» Directions for this task: Can you recast every line of the rows below as a numbered list, skipping blank lines and leaving out the pictures?

--- Start of Data supplied ---

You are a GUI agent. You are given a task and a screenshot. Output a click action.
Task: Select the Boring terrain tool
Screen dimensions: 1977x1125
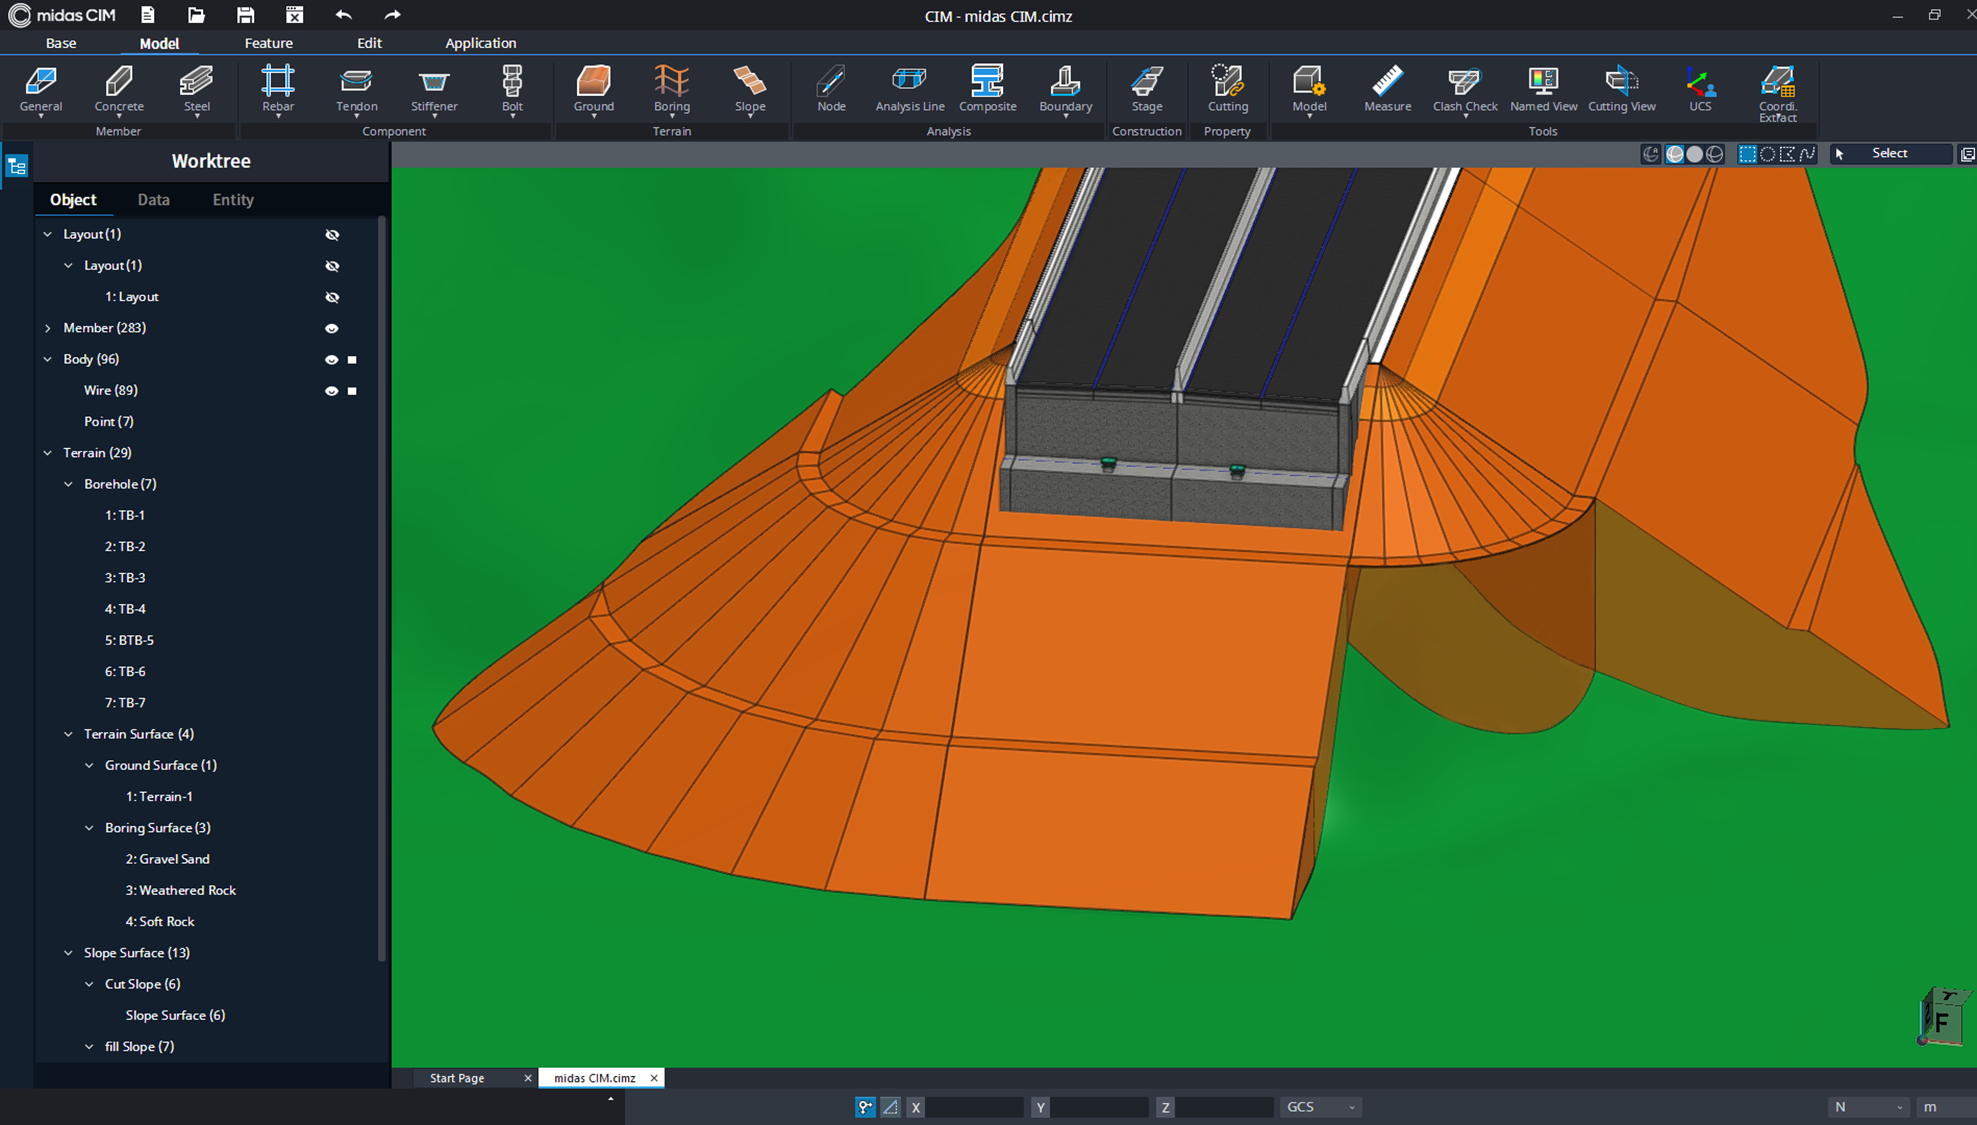point(671,90)
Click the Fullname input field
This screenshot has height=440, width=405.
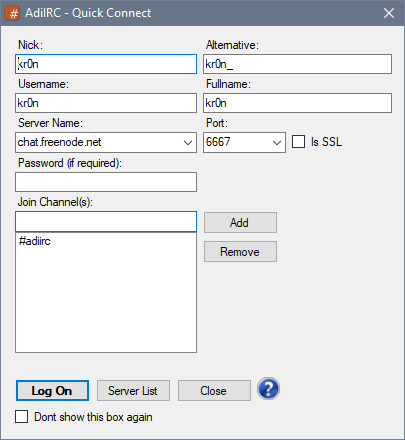click(x=297, y=103)
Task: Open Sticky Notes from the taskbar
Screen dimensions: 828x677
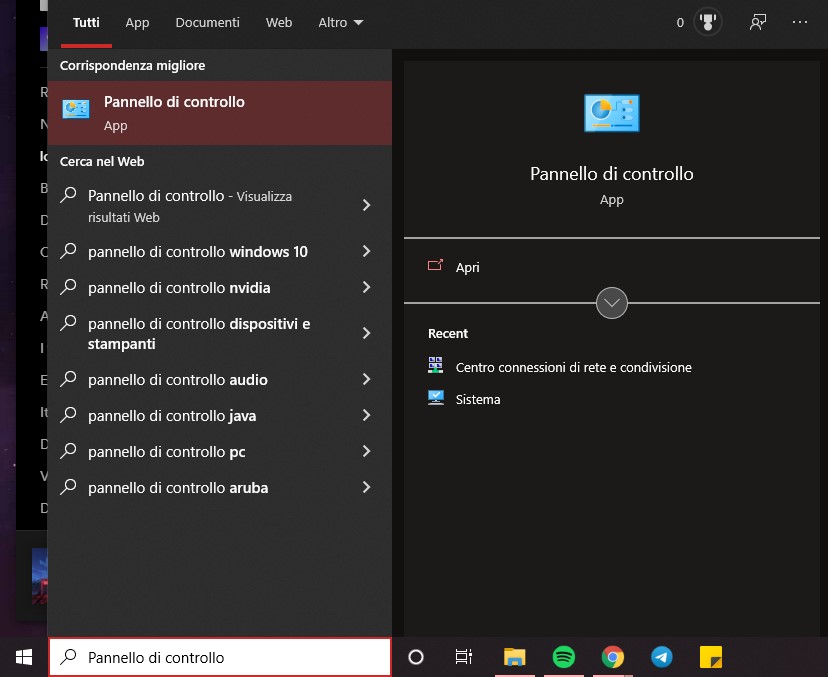Action: pyautogui.click(x=711, y=657)
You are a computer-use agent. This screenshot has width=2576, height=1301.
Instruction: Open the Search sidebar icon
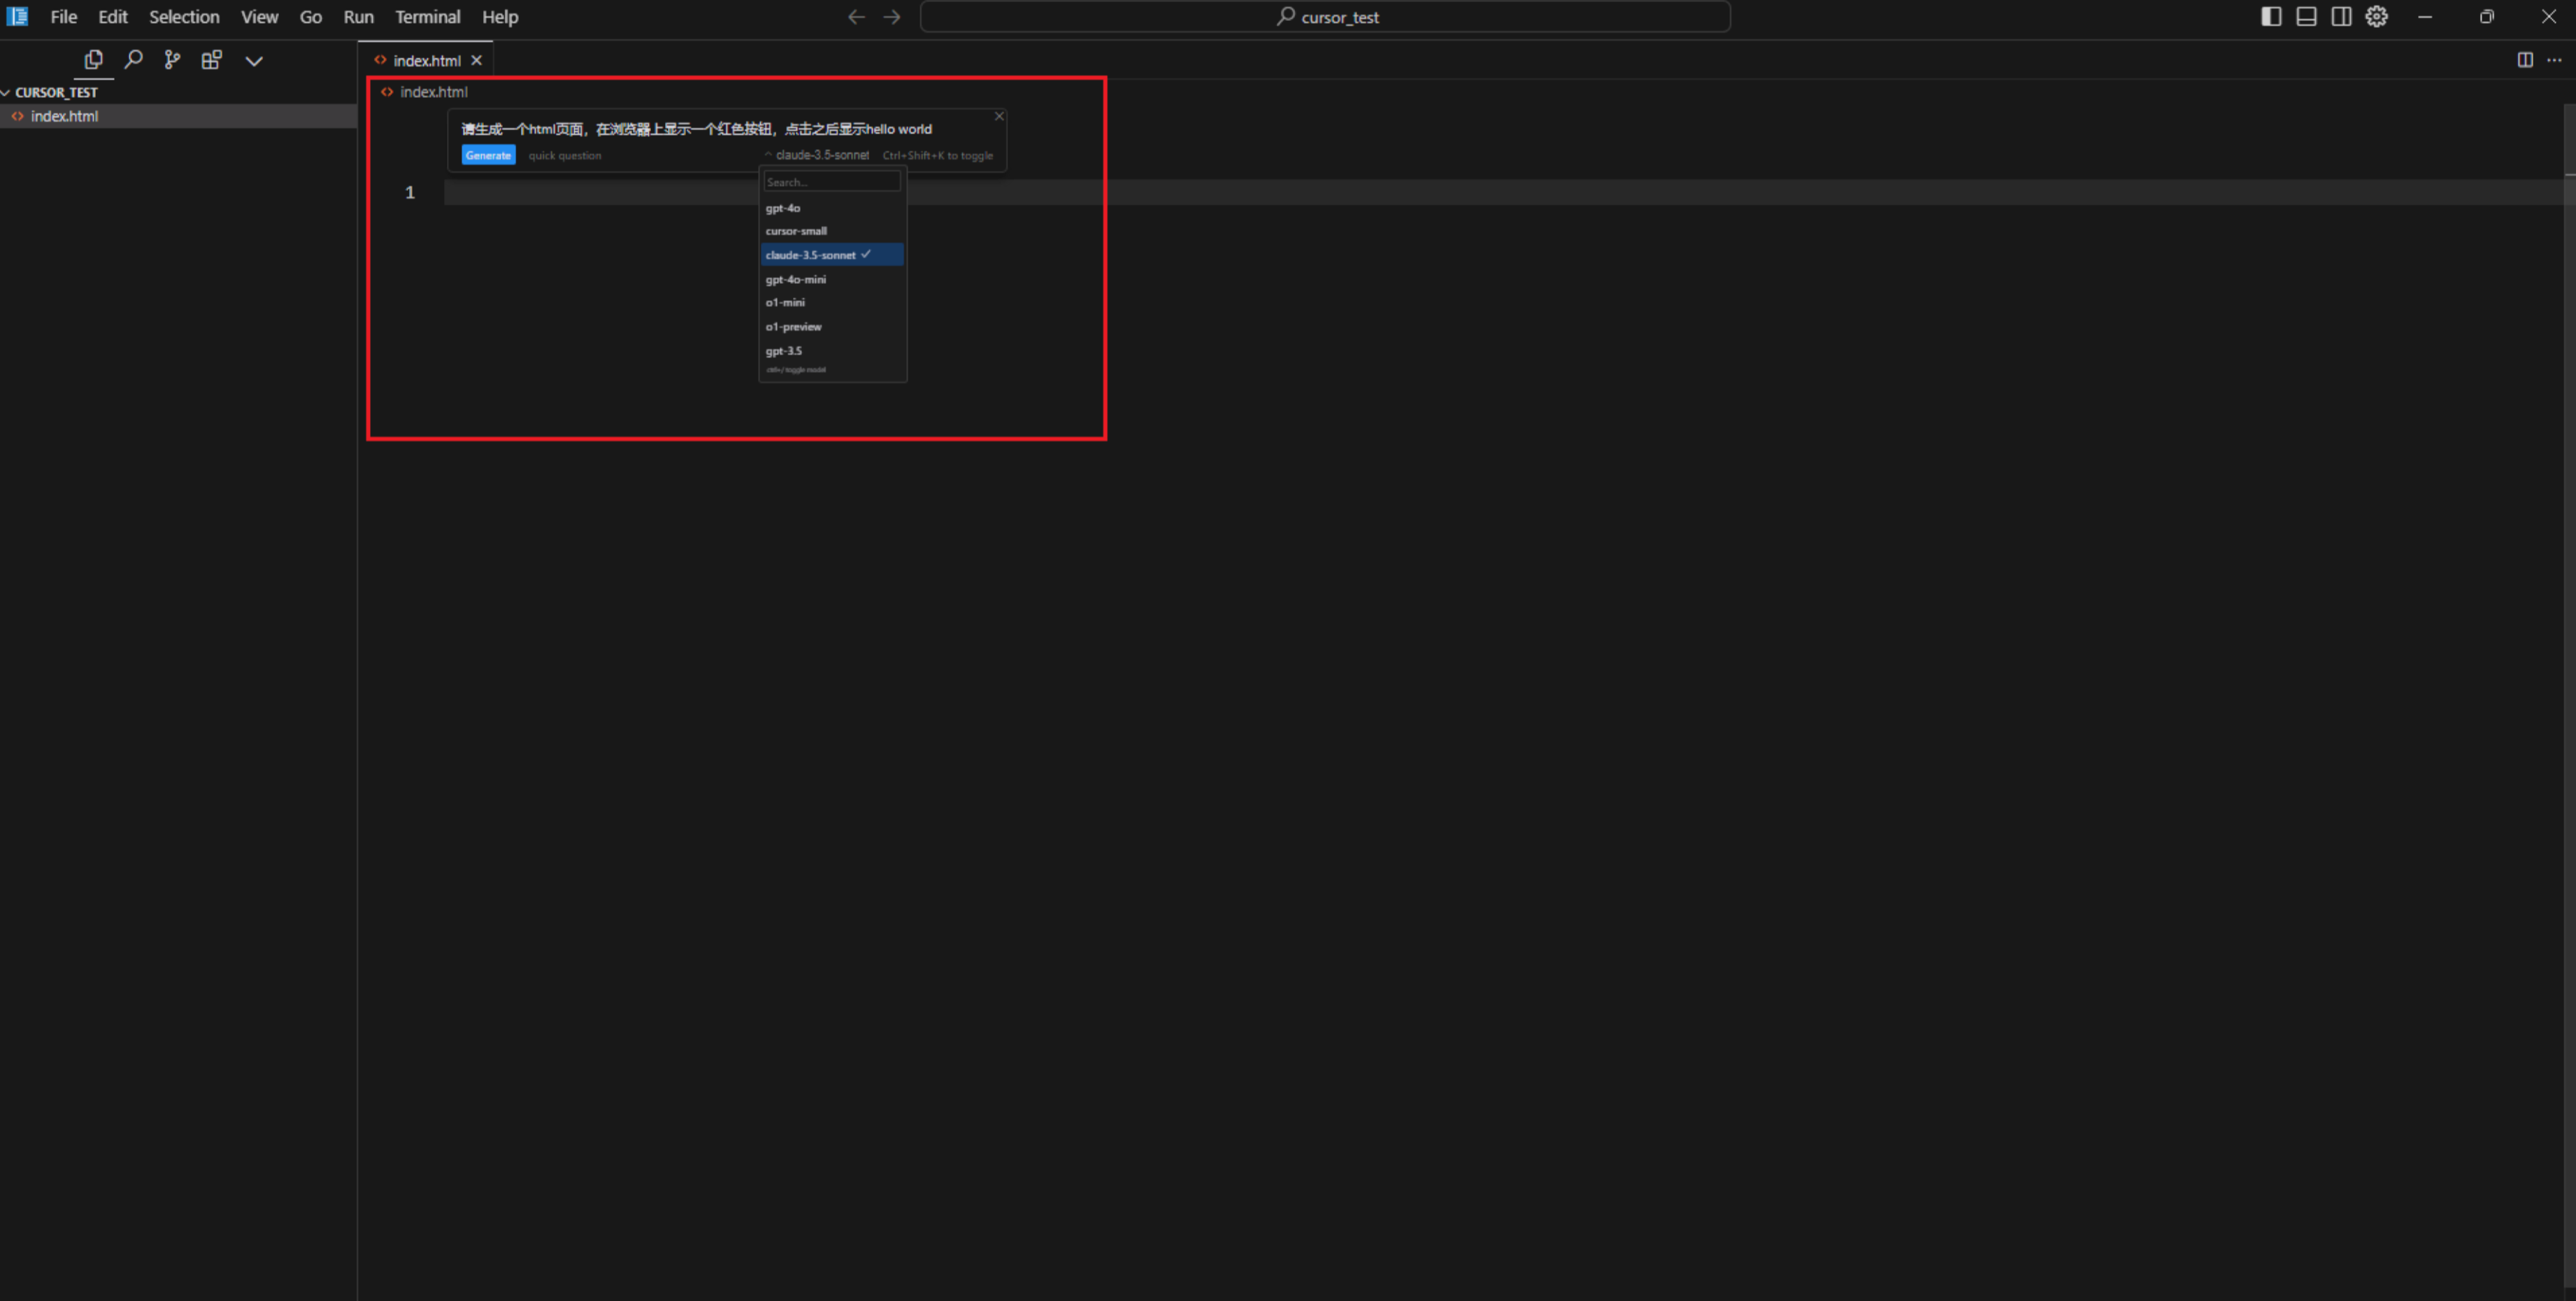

--- End of Data supplied ---

» The completed task:
1. You are a GUI agent. You are given a task and a screenshot. Output a click action.
2. Task: Select the Boring terrain tool
3. Screen dimensions: 1977x1125
4. point(671,90)
5. Click the Fullname input field
6. This screenshot has height=440, width=405.
7. click(x=297, y=103)
8. Task: Open Sticky Notes from the taskbar
9. Screen dimensions: 828x677
10. Action: pyautogui.click(x=711, y=657)
11. You are a computer-use agent. This screenshot has width=2576, height=1301.
12. Instruction: Open the Search sidebar icon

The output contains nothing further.